Task objective =>
From the line containing "Task: Select 'Campaign" to the end of the entries, return every line exactly, both ends included, and add nothing.

Given records =>
Start of Block

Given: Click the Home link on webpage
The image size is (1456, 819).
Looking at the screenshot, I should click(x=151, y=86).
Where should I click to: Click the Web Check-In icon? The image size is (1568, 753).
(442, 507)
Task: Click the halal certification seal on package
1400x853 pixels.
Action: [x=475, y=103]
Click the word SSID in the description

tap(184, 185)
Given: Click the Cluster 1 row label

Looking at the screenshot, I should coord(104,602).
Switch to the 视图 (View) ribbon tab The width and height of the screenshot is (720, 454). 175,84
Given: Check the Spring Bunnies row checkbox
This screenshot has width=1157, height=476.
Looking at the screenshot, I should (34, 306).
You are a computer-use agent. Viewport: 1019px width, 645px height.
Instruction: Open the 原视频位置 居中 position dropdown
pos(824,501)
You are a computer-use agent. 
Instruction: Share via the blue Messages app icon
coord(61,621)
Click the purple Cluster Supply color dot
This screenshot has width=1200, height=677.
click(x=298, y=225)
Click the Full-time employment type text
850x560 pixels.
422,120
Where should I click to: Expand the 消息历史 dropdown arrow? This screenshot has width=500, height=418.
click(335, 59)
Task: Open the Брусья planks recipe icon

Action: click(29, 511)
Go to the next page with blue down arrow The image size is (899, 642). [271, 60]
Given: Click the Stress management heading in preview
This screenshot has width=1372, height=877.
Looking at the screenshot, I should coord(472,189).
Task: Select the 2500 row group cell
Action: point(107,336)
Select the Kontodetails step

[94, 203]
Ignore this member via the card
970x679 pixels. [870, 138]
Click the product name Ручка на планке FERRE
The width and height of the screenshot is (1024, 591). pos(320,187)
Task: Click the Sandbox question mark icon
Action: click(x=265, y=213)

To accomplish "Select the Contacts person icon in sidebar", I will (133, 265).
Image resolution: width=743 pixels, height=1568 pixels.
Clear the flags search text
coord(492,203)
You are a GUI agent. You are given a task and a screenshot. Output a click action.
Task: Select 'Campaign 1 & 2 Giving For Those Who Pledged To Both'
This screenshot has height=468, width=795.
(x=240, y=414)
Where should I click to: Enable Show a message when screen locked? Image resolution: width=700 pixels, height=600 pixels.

End of Block

Answer section =>
Task: Select 'Campaign 1 & 2 Giving For Those Who Pledged To Both'
This screenshot has height=468, width=795.
(x=240, y=414)
Where should I click to: Enable Show a message when screen locked? Image resolution: width=700 pixels, height=600 pixels.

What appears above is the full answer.